Mobility’s Unfreedoms: Eugenics and the Promotion of Korean Migration in Manchurian Pioneer Literature
The East Asia Center will be hosting Mi-Ryong Shim, Assistant Professor in the Department of Comparative Literature and Intercultural Studies at the University of Georgia, for her speaker series lecture "Mobility’s Unfreedoms: Eugenics and the Promotion of Korean Migration in Manchurian Pioneer Literature."
As Mary Louise Pratt has noted, “the equation of mobility and freedom” has long become “built into” our modern imagination.
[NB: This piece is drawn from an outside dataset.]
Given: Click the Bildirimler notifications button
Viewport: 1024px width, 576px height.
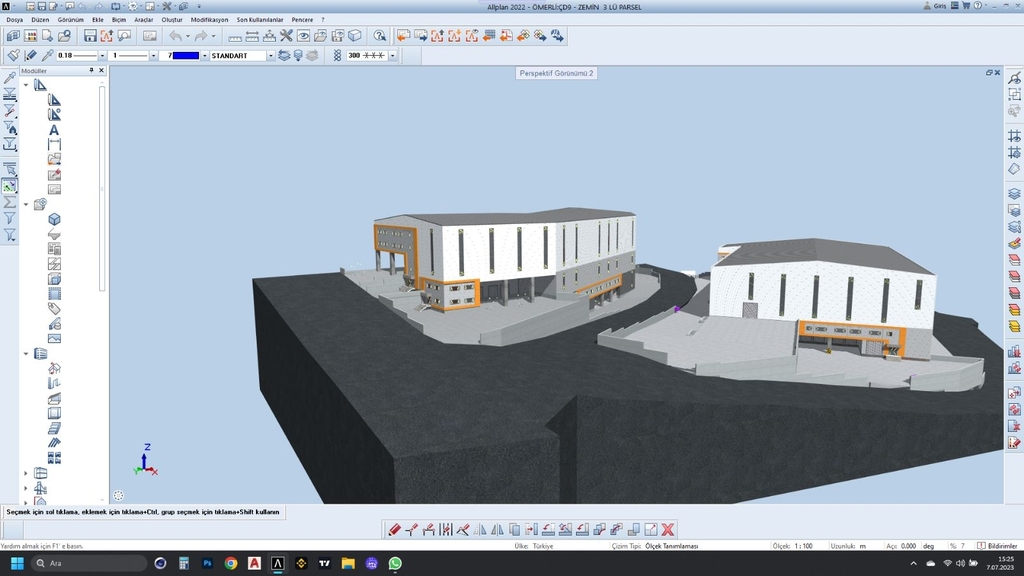Looking at the screenshot, I should point(1001,546).
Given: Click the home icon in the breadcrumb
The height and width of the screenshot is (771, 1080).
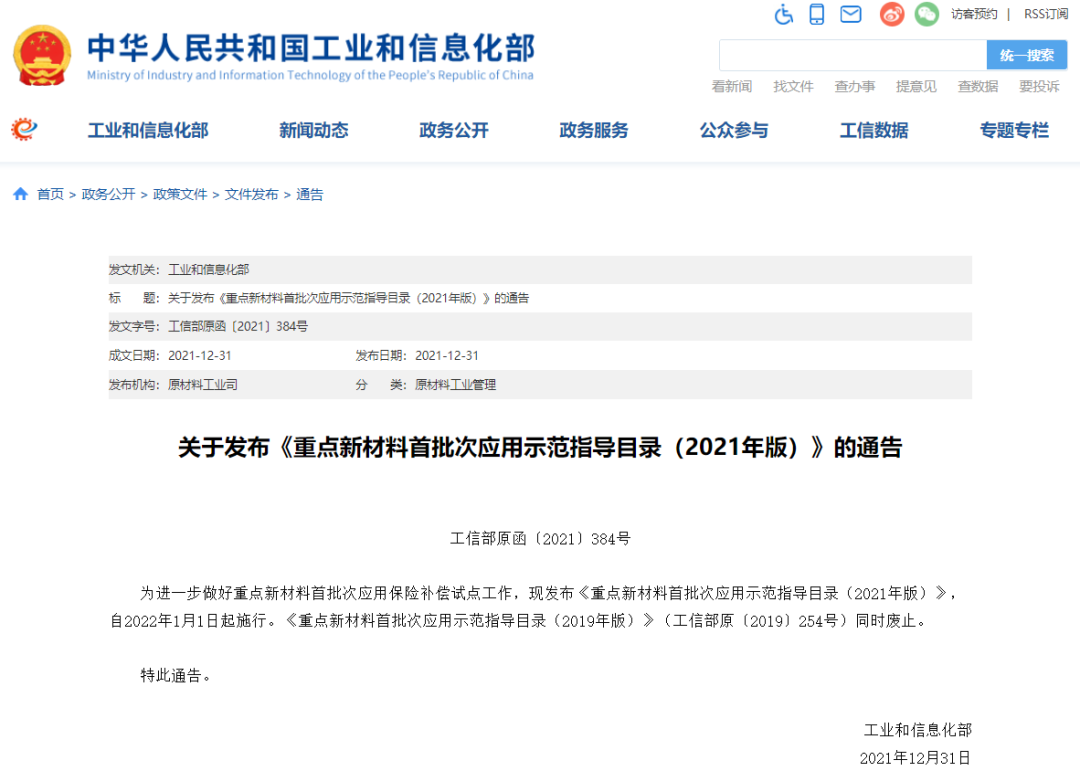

As such, colonial domination is often envisioned in terms of confinements and enclosures, while flows and exchanges are linked with the politics of liberation or subversion of authority. Yet, the wartime Japanese empire entrenched its hegemony through channeling – and even facilitating – certain modes of transborder movement for the colonized, but in ways that were no less problematic than blocking them. This talk reveals such unfreedoms of mobility by examining works of pioneer literature (kaech’ŏkmin munhak), a distinct genre within Korean literature emerging after 1939 that narrated the lives of Korean immigrants in Manchuria. It analyzes how colonial writers highlighted the bloodline of the Korean diaspora to legitimate their movement within the expanding Japanese empire. The talk illuminates how, even as these literary works challenged the barriers set up against the free mobility of Korean migrants, they did so by partially accepting the imperial logic of racial hierarchy and, moreover, turning to the authority of fascist race science to provide the colonial diaspora with biologically defined rights to settle in imperial territories beyond the colony.
The talk will be held Friday, March 28, from 3:15 - 4:30 p.m. in Gibson 211.